Tools for developing critical thinking skills, teamwork, and communication.
Wednesday, November 11, 2009
Geoff Hyde is putting together a free online course on scientific writing, using Rationale as the tool of choice. He's cautious, but it's already up, and we expect that he'll refine it over time.
When the course is fully developed, its design will allow it to be done independently online by anyone who wants to improve their science writing skills. Alternatively, it could be done in conjunction with a teacher who provides feedback on certain exercises. The great majority of the content, and exercises, however will not require teacher feedback. -- Geoff Hyde
I highly recommend however that you do the course by accessing the course web site within the argument mapping application Rationale.
I have been using Rationale for several years now in Scientific Writing courses that I run for postgraduate students at the National Centre for Biological Sciences, Bangalore. Rationale is mainly focussed on teaching people how to think clearly about contentious issues, and has very successfully popularized a diagrammatic method of argument development.

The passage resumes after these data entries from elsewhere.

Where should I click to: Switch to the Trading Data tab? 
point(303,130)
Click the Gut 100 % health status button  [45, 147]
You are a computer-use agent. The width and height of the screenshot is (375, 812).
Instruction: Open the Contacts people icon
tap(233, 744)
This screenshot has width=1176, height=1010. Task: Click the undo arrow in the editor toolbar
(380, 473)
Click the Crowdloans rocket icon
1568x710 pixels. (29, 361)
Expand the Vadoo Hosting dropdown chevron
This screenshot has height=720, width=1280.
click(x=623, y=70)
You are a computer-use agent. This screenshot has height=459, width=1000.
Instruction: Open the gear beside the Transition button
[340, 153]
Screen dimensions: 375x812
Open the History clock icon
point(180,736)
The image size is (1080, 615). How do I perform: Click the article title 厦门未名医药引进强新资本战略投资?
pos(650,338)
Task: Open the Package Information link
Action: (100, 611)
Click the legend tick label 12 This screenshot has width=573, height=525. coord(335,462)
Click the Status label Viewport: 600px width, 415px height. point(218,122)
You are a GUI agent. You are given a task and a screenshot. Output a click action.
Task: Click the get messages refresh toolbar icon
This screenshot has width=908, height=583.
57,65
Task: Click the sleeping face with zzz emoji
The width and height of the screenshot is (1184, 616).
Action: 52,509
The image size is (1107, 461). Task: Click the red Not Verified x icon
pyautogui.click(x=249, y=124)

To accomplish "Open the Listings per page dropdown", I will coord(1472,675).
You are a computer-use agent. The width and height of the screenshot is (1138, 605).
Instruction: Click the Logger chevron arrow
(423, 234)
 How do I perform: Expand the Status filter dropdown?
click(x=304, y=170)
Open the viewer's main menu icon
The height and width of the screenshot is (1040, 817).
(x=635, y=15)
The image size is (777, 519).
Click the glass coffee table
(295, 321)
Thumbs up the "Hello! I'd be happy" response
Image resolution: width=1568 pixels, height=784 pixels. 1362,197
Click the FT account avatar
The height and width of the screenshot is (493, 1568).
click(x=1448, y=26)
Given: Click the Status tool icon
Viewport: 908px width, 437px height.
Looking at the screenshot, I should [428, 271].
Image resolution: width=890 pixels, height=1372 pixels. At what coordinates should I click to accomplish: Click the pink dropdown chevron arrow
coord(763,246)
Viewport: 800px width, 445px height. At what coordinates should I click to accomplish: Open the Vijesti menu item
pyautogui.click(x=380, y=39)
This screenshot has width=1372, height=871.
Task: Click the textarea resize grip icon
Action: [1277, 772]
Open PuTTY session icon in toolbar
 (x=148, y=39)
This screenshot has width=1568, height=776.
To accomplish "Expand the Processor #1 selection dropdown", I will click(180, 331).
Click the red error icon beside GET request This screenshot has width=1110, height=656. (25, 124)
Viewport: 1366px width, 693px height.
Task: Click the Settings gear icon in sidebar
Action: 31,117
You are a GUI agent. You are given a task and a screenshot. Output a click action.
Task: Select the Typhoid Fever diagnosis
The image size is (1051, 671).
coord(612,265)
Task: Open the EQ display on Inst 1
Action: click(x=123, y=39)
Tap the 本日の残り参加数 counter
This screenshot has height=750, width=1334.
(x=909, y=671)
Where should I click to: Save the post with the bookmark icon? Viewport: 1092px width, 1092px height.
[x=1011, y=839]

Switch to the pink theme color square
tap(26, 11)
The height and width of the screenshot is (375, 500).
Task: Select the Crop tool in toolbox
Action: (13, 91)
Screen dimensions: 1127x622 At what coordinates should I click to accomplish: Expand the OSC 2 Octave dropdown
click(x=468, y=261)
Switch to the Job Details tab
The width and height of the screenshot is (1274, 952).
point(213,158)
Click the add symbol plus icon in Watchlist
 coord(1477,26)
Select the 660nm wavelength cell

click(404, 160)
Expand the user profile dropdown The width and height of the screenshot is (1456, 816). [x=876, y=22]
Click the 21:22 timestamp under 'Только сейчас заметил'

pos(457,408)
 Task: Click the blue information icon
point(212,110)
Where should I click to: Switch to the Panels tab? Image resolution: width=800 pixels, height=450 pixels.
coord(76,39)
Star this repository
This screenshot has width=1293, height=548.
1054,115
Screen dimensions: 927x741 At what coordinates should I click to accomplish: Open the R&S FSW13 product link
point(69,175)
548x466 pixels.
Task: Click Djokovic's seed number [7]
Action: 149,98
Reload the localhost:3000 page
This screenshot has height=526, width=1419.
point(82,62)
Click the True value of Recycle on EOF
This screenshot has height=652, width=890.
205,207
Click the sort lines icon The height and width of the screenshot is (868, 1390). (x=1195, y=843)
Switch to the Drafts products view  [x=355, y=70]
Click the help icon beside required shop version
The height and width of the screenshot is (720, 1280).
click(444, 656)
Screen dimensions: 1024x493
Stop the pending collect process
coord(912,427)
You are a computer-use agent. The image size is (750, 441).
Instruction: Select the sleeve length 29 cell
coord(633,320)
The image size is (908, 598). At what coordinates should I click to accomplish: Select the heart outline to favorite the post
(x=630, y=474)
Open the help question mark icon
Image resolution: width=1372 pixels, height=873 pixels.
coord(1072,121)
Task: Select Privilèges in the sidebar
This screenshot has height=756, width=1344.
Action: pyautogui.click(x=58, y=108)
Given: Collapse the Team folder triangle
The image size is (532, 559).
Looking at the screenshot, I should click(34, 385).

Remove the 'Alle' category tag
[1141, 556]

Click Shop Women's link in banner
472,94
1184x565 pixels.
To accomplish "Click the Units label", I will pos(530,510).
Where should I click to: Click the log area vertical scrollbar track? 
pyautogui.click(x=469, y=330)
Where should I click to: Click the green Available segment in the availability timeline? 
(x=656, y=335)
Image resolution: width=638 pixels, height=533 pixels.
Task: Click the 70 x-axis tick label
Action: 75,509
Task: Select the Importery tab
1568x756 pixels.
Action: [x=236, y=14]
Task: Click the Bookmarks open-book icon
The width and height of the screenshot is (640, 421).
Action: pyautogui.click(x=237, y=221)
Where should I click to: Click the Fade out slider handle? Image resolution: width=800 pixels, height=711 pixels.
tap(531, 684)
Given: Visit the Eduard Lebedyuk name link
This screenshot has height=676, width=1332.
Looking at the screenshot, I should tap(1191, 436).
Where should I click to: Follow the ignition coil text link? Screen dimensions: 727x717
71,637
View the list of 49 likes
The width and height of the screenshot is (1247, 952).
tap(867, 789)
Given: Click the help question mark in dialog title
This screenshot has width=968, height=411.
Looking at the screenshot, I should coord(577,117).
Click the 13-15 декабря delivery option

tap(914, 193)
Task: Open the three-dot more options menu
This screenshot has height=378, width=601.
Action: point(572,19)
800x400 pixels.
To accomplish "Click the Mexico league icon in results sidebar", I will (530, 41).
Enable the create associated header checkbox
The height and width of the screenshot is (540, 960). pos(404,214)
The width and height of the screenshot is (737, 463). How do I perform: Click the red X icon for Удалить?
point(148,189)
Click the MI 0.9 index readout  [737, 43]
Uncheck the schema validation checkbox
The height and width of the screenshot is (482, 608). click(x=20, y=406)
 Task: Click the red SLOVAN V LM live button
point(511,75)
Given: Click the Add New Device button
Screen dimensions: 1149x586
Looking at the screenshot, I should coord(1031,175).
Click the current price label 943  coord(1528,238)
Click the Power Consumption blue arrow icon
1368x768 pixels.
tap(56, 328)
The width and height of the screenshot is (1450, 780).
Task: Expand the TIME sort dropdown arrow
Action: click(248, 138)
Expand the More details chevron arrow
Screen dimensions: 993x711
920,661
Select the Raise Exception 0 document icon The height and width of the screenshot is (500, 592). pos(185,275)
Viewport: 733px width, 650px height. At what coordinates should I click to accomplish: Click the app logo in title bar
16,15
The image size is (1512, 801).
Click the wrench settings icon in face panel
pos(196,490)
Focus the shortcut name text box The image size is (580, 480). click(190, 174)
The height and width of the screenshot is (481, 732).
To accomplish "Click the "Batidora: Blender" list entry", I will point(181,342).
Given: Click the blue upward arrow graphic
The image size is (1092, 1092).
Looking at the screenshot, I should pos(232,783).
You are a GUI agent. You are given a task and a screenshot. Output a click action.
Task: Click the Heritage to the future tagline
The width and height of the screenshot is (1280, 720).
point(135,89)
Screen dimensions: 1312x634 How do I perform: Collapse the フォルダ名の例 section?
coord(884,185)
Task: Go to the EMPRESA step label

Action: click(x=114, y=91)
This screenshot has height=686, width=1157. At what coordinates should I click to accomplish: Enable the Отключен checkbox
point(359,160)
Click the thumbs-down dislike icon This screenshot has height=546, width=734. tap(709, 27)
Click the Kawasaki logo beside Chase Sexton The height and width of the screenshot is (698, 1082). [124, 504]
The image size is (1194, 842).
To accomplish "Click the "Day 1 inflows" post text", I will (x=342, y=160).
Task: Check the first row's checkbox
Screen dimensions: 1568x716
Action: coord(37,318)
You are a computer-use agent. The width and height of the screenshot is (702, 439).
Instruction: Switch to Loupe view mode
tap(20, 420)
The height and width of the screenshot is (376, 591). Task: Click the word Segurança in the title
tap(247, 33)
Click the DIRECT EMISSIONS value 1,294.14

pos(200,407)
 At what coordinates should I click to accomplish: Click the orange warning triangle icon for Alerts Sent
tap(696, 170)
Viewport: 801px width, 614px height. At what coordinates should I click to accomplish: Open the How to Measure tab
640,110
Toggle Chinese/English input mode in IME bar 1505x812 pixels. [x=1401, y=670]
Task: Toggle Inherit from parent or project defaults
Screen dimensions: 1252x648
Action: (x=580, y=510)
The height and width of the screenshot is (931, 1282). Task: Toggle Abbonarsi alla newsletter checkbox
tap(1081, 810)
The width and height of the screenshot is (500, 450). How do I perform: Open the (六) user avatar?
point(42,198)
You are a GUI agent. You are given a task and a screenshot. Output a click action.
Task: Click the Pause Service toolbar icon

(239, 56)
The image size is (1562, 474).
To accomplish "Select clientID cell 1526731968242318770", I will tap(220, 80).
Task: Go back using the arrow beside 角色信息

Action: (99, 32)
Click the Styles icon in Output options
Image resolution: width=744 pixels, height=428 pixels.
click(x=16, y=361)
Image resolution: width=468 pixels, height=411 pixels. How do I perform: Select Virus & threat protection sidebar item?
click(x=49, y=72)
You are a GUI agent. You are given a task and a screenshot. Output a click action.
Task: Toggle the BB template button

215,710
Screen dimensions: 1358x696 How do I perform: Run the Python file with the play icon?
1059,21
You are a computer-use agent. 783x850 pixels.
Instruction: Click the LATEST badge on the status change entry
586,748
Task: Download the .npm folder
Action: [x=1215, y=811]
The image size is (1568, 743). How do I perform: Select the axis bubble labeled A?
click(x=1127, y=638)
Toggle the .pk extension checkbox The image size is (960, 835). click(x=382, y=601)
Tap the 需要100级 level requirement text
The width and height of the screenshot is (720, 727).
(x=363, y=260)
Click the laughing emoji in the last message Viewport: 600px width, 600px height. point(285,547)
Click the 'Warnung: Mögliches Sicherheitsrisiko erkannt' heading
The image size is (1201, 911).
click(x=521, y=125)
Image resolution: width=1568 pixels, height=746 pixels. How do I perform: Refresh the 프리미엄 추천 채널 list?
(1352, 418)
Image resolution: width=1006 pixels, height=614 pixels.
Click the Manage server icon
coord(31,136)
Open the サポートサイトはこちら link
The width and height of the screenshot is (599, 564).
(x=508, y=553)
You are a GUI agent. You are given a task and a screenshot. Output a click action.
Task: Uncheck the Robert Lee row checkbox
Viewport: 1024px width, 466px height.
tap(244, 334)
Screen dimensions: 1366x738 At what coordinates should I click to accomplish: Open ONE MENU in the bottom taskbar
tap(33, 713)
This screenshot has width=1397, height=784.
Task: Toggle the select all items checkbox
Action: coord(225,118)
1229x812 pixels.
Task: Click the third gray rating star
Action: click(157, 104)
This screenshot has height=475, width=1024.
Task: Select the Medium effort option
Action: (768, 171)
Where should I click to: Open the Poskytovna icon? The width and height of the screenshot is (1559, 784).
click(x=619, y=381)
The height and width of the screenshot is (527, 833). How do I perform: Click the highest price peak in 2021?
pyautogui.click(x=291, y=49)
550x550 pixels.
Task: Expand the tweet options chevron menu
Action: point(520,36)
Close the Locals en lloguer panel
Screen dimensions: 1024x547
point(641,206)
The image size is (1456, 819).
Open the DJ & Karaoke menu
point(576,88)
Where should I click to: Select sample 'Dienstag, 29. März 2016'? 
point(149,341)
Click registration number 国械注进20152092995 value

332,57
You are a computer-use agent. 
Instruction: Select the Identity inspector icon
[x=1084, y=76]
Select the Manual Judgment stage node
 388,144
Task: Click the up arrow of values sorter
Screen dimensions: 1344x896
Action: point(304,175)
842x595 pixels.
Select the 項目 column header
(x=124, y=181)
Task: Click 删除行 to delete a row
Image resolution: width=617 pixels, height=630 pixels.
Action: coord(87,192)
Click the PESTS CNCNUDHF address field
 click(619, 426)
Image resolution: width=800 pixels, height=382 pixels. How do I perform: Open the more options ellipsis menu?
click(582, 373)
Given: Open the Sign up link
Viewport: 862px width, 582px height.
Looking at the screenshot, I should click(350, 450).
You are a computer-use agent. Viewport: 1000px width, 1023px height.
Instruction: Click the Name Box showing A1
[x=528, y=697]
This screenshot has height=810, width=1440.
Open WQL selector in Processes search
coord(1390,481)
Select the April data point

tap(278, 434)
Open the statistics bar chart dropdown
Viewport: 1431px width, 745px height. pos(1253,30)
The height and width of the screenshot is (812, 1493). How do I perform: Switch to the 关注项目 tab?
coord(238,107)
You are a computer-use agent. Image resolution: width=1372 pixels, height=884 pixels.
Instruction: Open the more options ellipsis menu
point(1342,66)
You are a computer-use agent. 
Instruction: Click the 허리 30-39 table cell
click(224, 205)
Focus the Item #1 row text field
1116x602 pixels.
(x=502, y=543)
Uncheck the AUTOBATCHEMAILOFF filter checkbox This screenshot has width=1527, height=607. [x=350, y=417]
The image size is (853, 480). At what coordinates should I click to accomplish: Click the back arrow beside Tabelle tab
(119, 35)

My experiences in the classroom have taught me that this diagrammatic approach is also a great starting point for writing all types of scientific text. It is the most practical way to outline that I have come across. Outlining is often promoted as a writing tool because it forces the writer to focus first on organising ideas, before moving onto packaging them. Getting your thoughts in order is very important - many writers waste a lot of time crafting elegant sentences only to trash them when they realise they don't fit in with the bigger picture.